Splitting a string

Thomas Heller

unread,

Apr 2, 2010, 6:12:22 AM4/2/10

to pytho...@python.org

Maybe I'm just lazy, but what is the fastest way to convert a string
into a tuple containing character sequences and integer numbers, like this:

'si_pos_99_rep_1_0.ita' -> ('si_pos_', 99, '_rep_', 1, '_', 0, '.ita')

Thanks for ideas,
Thomas

Alex Willmer

unread,

Apr 2, 2010, 6:44:01 AM4/2/10

to

This is very probably not the fastest execution wise, it was the
fastest development time wise:

import re

def maybe_int(x):
try:
return int(x)
except ValueError:
return x

def strings_n_ints(s):
return tuple(maybe_int(x) for x in re.findall('(\d+|\D+)', s))

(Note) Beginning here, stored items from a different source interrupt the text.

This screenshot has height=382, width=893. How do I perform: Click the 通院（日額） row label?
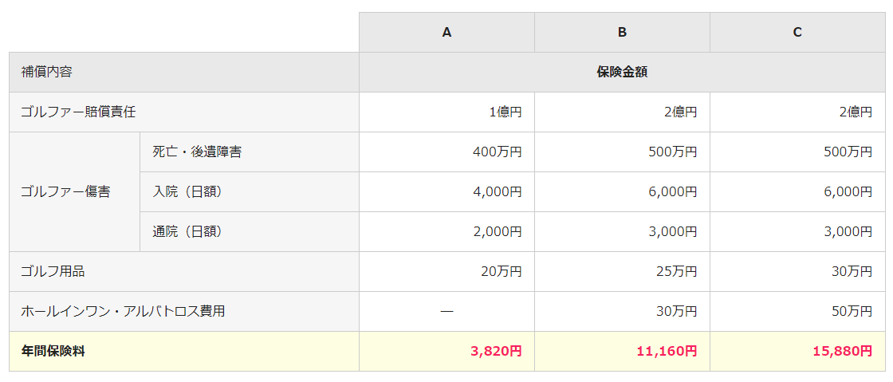187,231
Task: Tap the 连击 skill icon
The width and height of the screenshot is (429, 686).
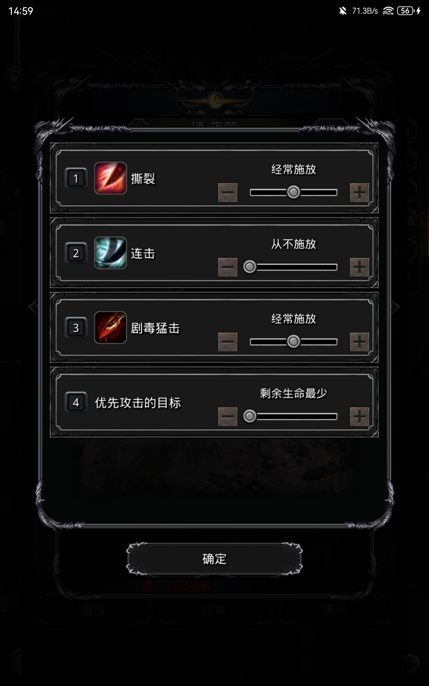Action: click(x=110, y=253)
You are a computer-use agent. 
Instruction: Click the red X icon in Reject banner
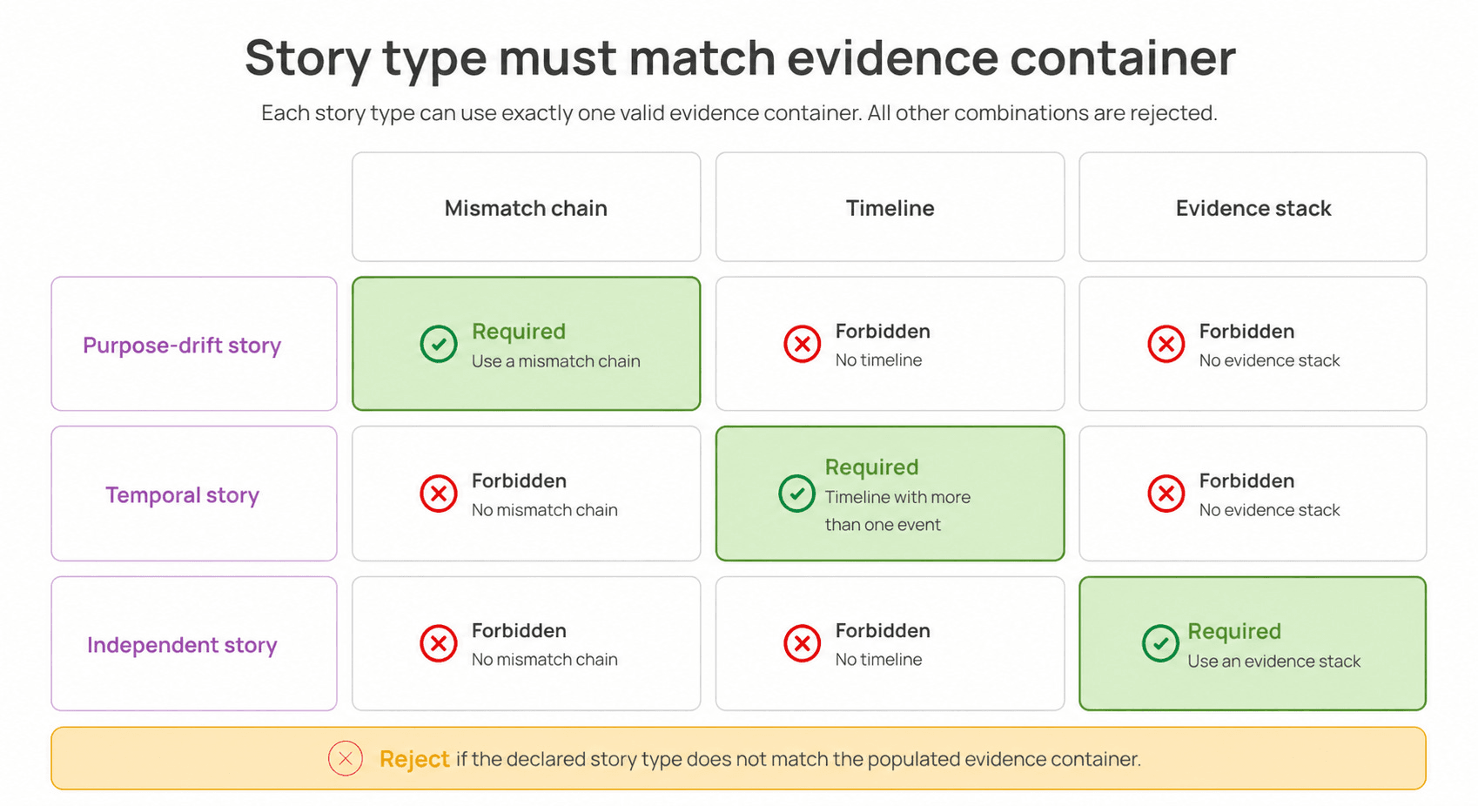pyautogui.click(x=346, y=758)
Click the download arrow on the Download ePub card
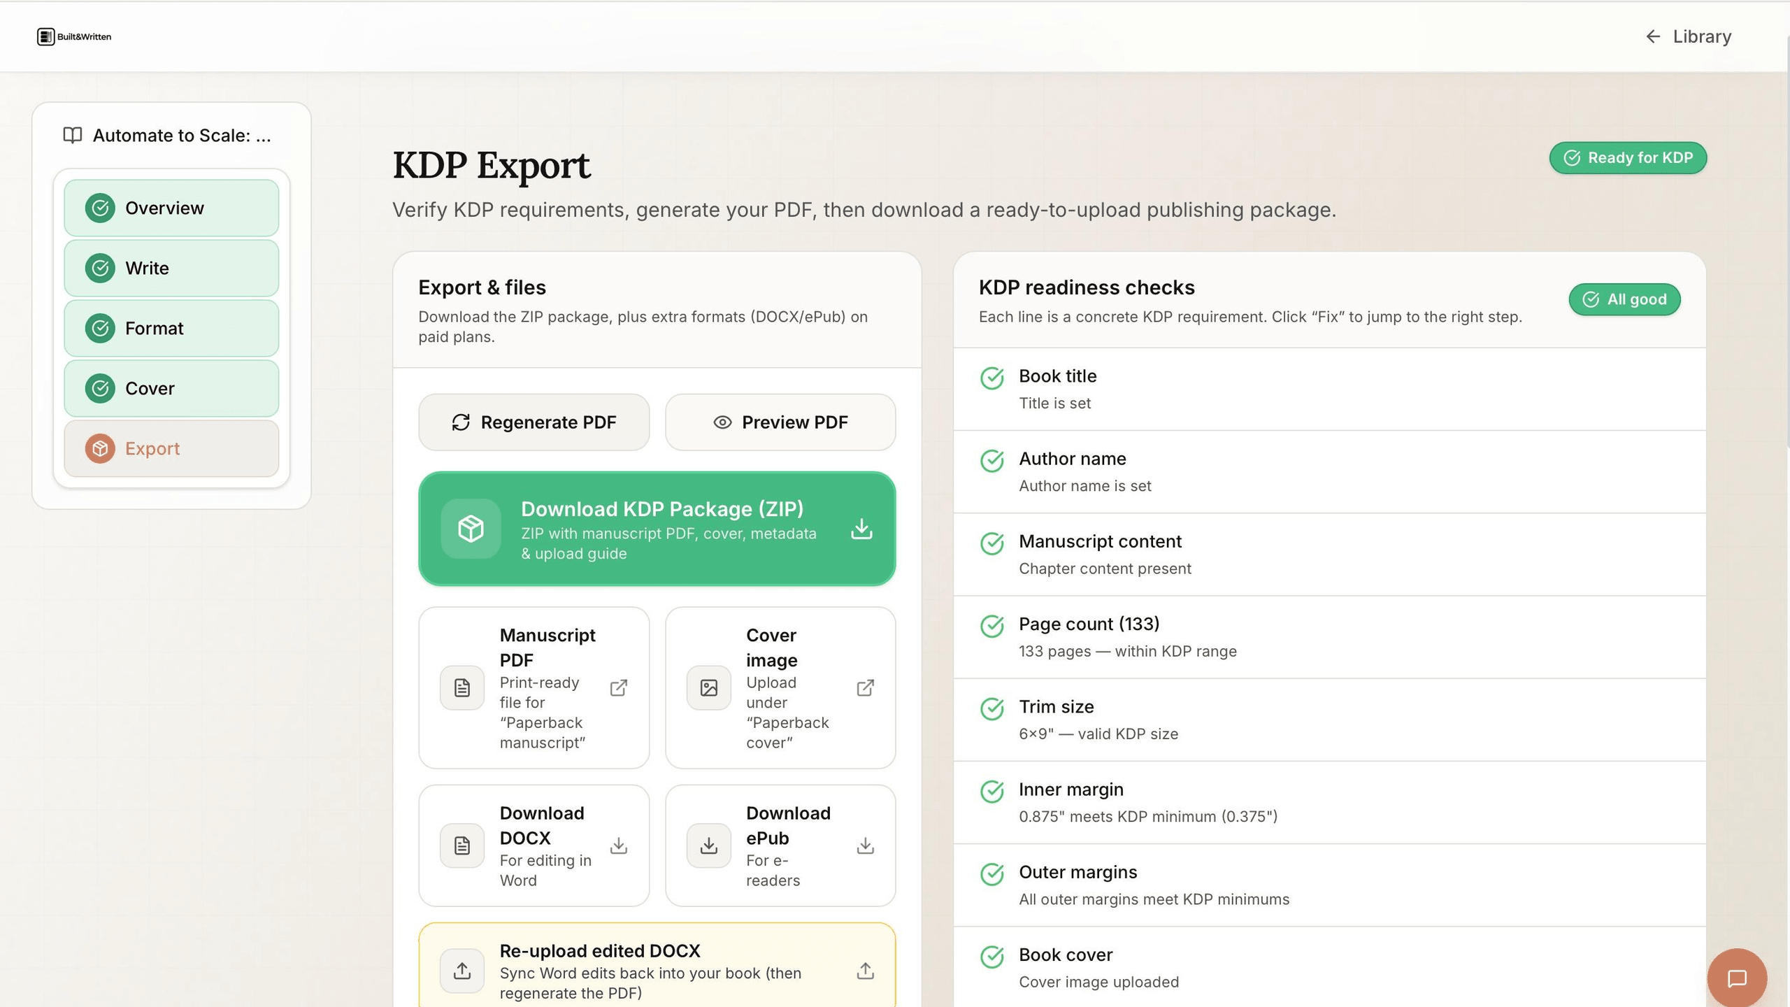 coord(865,845)
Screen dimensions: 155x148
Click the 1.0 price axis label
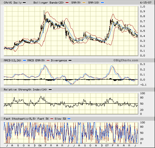[142, 7]
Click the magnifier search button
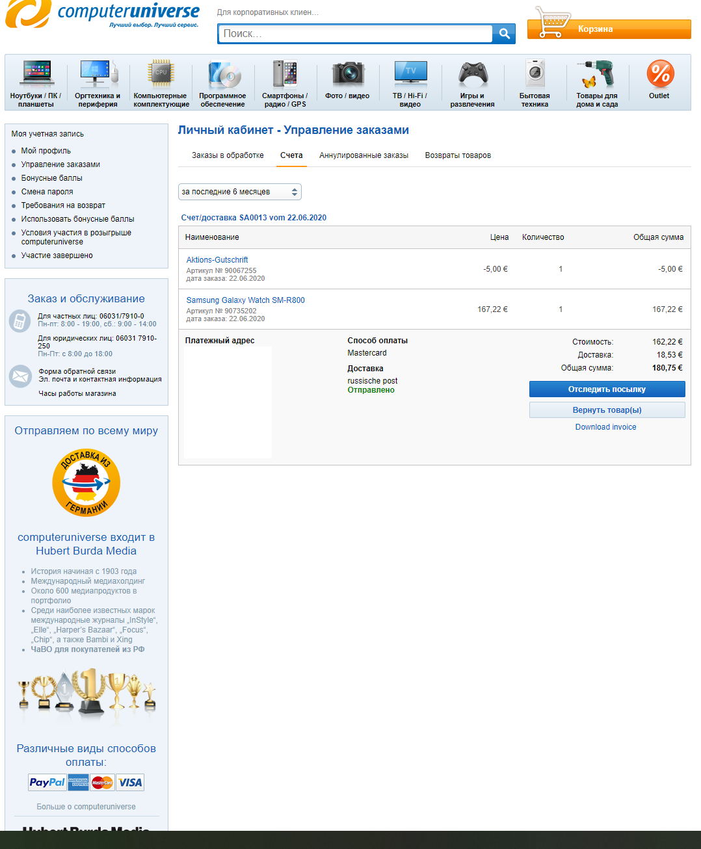701x849 pixels. [504, 34]
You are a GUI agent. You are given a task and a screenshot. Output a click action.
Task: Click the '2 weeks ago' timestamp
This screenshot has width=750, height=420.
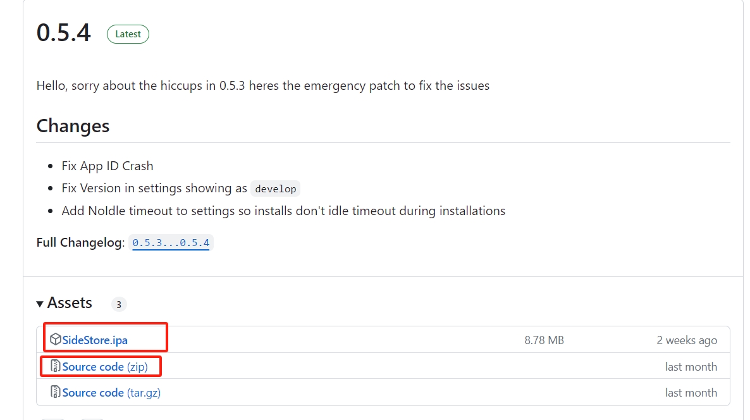(686, 340)
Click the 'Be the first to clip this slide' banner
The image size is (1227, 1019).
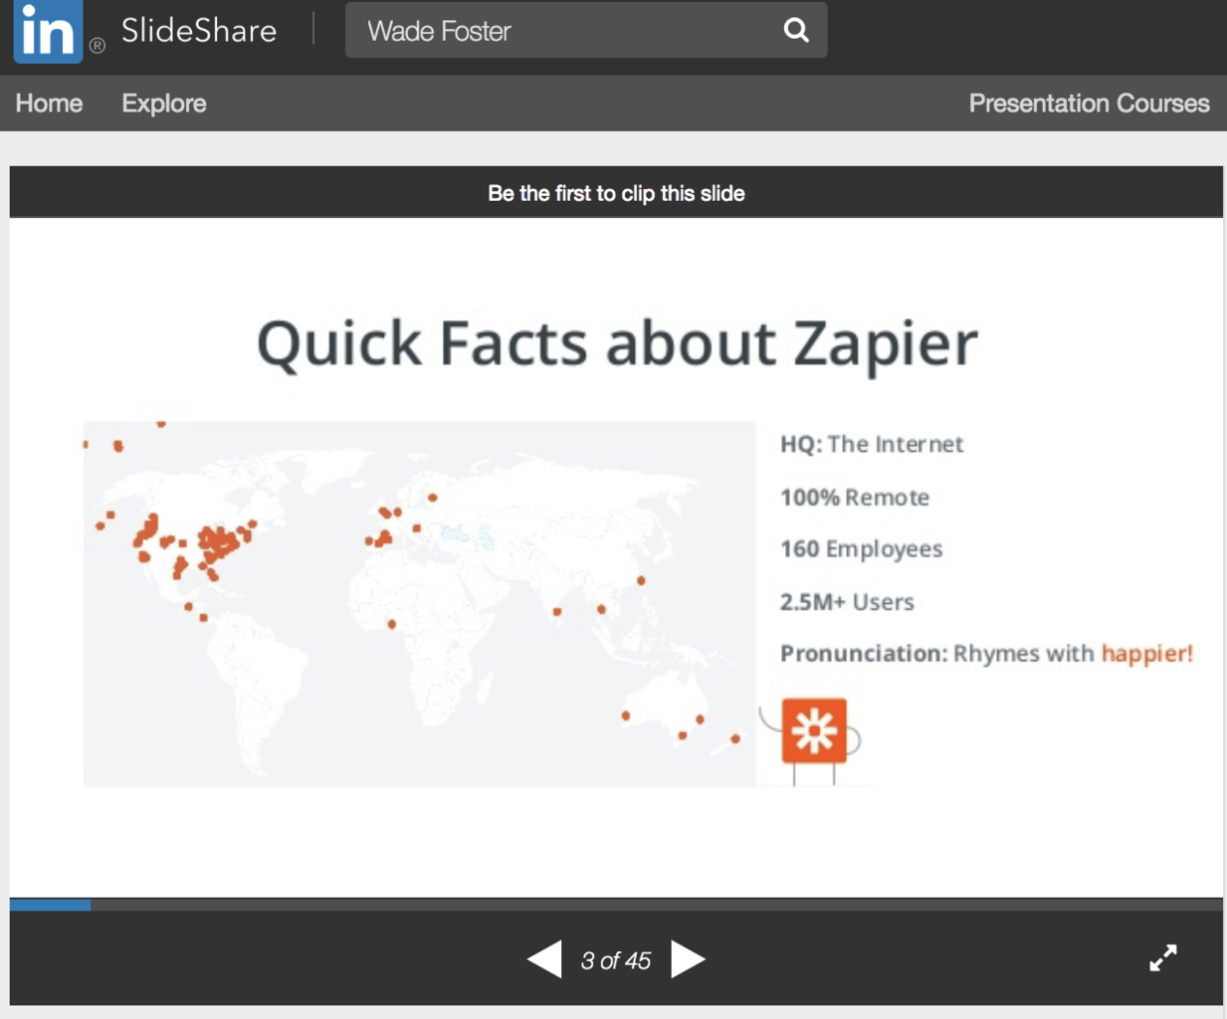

>>> strings_n_ints('si_pos_99_rep_1_0.ita')

('si_pos_', 99, '_rep_', 1, '_', 0, '.ita')

Alex

Peter Otten

unread,

Apr 2, 2010, 7:24:32 AM4/2/10

to

Thomas Heller wrote:

>>> parts = re.compile("([+-]?\d+)").split('si_pos_99_rep_1_0.ita')
>>> parts[1::2] = map(int, parts[1::2])
>>> parts
['si_pos_', 99, '_rep_', 1, '_', 0, '.ita']

Peter

Patrick Maupin

unread,

Apr 2, 2010, 9:48:47 AM4/2/10

to

You beat me to it. re.split() seems underappreciated for some
reason. When I first started using it (even though it was faster for
the tasks I was using it for than other things) I was really annoyed
at the empty strings it was providing between matches. It is only
within the past couple of years that I have come to appreciate the
elegant solutions that those empty strings allow for. In short,
re.split() is by far the fastest and most elegant way to use the re
module for a large class of problems.

So, the only thing I have to add to this solution is that, for this
particular regular expression, if the source string starts with or
ends with digits, you will get empty strings at the beginning or end
of the resultant list, so if this is a problem, you will want to check
for and discard those.

Regards,
Pat

Terry Reedy

unread,

Apr 2, 2010, 11:05:50 AM4/2/10

to pytho...@python.org

On 4/2/2010 6:21 AM, Shashwat Anand wrote:
> >>> s = 'si_pos_99_rep_1_0.ita'
> >>> res = tuple(re.split(r'(\d+)', s))
> >>> res
> ('si_pos_', '99', '_rep_', '1', '_', '0', '.ita')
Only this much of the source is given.